**DOCUMENT**

[Begin]

MIT Infrastructure “Life Cycle” Study is Progress Both Left & Right Can Embrace - Part 1, Green Responsibility

Photo Credit - Flickr Common
It’s not too often hot topics “green technology” and “government fiscal responsibility” are necessarily put together in the same sentence regarding infrastructure progress.

Massachusetts Institute of Technology (MIT) formed the Concrete Sustainability Hub (CSH) in 2009 as a research center for advancing technology transfer from concrete science into the engineering practice by translating the synergy of three fields of study - economic, engineering and architecture - into a hub for concrete sustainability studies relevant to industry and decision makers.

In a December, 2010 press release, MIT announced the groundbreaking research will set a new standard for life cost analysis (LCA) with its ongoing studies producing the most comprehensive LCA model on record.

According to MIT professor and research team leader John Ochsendorf, “The life-cycle model we are developing will combine the best data on the full range of costs – construction, maintenance, reconstruction, user, direct, and indirect – with a time frame that reflects the real world life of pavements and building materials.”

MIT notes, “The economic study will produce an equally comprehensive life-cycle cost analysis (LCCA) model.” Ochsendorf adds, “Once both studies are completed, MIT will have provided the scientific community, industry leaders and policymakers with a framework to determine the economic and environmental life-cycle costs of selected infrastructure materials throughout the real life of projects.”

In the corporate world, CEMEX is a company heavily involved with MIT’s work and has been conducting their business with a social and environmental message for years.

CEMEX was founded in Mexico in 1906, and they have grown from a small, regional cement firm into a leading global building solutions company with over 50,000 employees worldwide.

[End]

**OBJECTIVES**
[1] Name every category of cost that, according to the quotation from John Ochsendorf in the article on MIT's infrastructure life-cycle study, the life-cycle model will combine.
[2] In the article on MIT's infrastructure life-cycle study, what year was the Concrete Sustainability Hub formed?
[3] Write the next part of the article on MIT's infrastructure life-cycle study, starting right after its last sentence.

**SOURCE DATA**

[Begin]

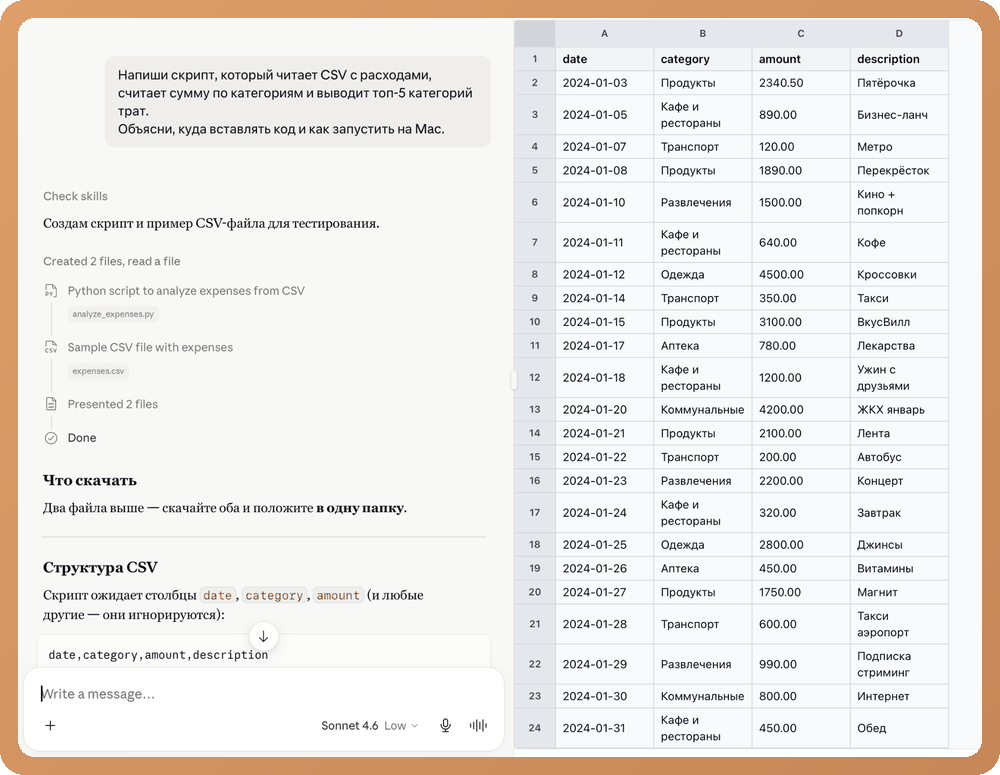
Task: Click the Done checkmark icon
Action: pyautogui.click(x=51, y=438)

[End]

**EXPECTED RESULTS**
[1] Construction, maintenance, reconstruction, user, direct, and indirect.

[2] 2009

[3]
CEMEX is an international building materials company that provides high quality products and reliable service to customers and communities throughout the Americas, Europe, Africa, the Middle East, and Asia.

Their operations network produces, distributes, and markets cement, ready-mix concrete, aggregates, and related building materials in more than 50 countries. CEMEX maintains trade relationships with more than 100 nations.

Thinking and working green, CEMEX’s USA Houston based Frank Craddock, Executive Vice President, Commercial, offers: “Most LCA models make the mistake of only looking at the construction phase. There is a need to look at the operating phase of a working building and pavement. A cradle-to-grave analysis needs to be performed to know overall energy use, economic and environmental cost of a project. The life cycle analysis should also consider cost at the end life of the project and prospects for material recycling. When a building or road is to be demolished, can the material be recycled?”

CEMEX’s commitment to energy efficiency in their innovative practices, technology, and operating facilities with respect for communities was rewarded in 2010 with receipt of top environmental awards.

Energy start partner of the year, Wildlife Habitat Council (WHC) recognized CEMEX USA with two of the Council’s top national awards, including the William W. Howard C.E.O. Award for environmental stewardship achieved through educational initiatives by CEMEX’s Aggregate Division, in Florida.

This is the WHC’s highest award, as it recognizes a company which has a history of striving for excellence in Conservation, Education, and Outreach (C.E.O.).

Along with receiving the C.E.O. Award, the CEMEX Center Hill Quarry, was awarded the Corporate Lands for Learning (CLL) of the Year Award, which is designed to recognize a site for outstanding environmental education, stewardship and voluntary employee efforts.

Frank Craddock, along with fellow Houston based CEMEX USA colleague Francisco Uzcategui, Vice President Commercial Strategy & Marketing, answered questions on how all this works when academic scientific study plays out in the business and government realities.

BKH: Please give a short description of the MIT HUB group exactly.
CEMEX: The Concrete Sustainability Hub is a center for advancing technology transfer from concrete science into the engineering practice by translating the synergy of three fields of study - economic, engineering and architecture - into a hub for concrete sustainability studies relevant to industry and decision makers.

The Hub was created in 2009 with the participation of MIT’s schools of Engineering, Architecture, and Business along with the support of the concrete industry.

BKH: In layman’s terms, what are “life-cycle analysis” and the measurements?
CEMEX: It is the process by which you evaluate a project from conception, to construction, to the use phase finalizing with the demolition phase. An environmental life cycle analysis is referred to as LCA and an economic life cycle cost analysis is referred to as LCCA.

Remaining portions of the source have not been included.